Universität Bonn

8th Colloquium of Research Area C3


Date:  January 19, 2024

Venue: Seminarraum Diskrete Mathematik (Arithmeum, Lennéstraße 2)

Research Area: C3 Combinatorial optimization, complexity, and chip design


Friday, January 19

09:00

Coffee and Tee

10:00

Coffee break


Abstracts

Niklas Schlomberg: Packing cycles in planar and bounded-genus graphs

We devise constant-factor approximation algorithms for finding as many disjoint cycles as possible from a certain family of cycles in a given planar or bounded-genus graph. Here disjoint can mean vertex-disjoint or edge-disjoint, and the graph can be undirected or directed. The family of cycles under consideration must satisfy two properties: it must be uncrossable and allow for an oracle access that finds a weight-minimal cycle in that family for given nonnegative edge weights or (in planar graphs) the union of all remaining cycles in that family after deleting a given subset of edges. Our setting generalizes many problems that were studied separately in the past. For example, three families that satisfy the above properties are (i) all cycles in a directed or undirected graph, (ii) all odd cycles in an undirected graph, and (iii) all cycles in an undirected graph that contain precisely one demand edge, where the demand edges form a subset of the edge set. The latter family (iii) corresponds to the classical disjoint paths problem in fully planar and bounded-genus instances. While constant-factor approximation algorithms were known for edge-disjoint paths in such instances, we improve the constant in the planar case and obtain the first such algorithms for vertexdisjoint paths. We also obtain approximate min-max theorems of the Erd\H{o}s--P\'osa type. For example, the minimum feedback vertex set in a planar digraph is at most 12 times the maximum number of vertex-disjoint cycles.
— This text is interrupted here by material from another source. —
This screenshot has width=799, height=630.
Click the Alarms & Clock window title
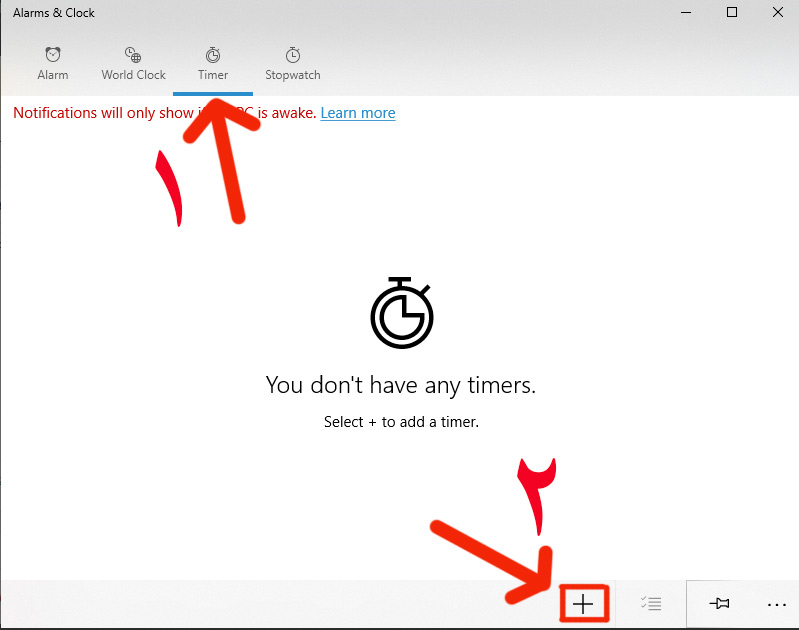[54, 13]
This is joint work with Hanjo Thiele and Jens Vygen.

Laura Vargas Koch: Unsplittable flows in planar graphs

The single-source unsplittable flow (SSUF) problem asks to send flow in a digraph with capacities from a common source to different terminals with unrelated demands, each terminal being served through a single path. A seminal result of Dinitz, Garg, and Goemans showed that, whenever a fractional flow exists respecting the capacities, then there is an unsplittable one violating the capacities by at most the maximum demand. Goemans conjectured a very natural cost version of the same result, where the unsplittable flow is required to be no more expensive than the fractional one. So far there are no non-trivial graph classes for which it is known to hold. In the talk, we will see that a slight weakening of it (with at most twice as large violations) holds for planar graphs. This result is based on a connection to a highly structured discrepancy problem, whose repeated resolution allows us to successively reduce the number of paths used for each terminal, until we obtain an unsplittable flow.

This is joint work with Vera Traub and Rico Zenklusen.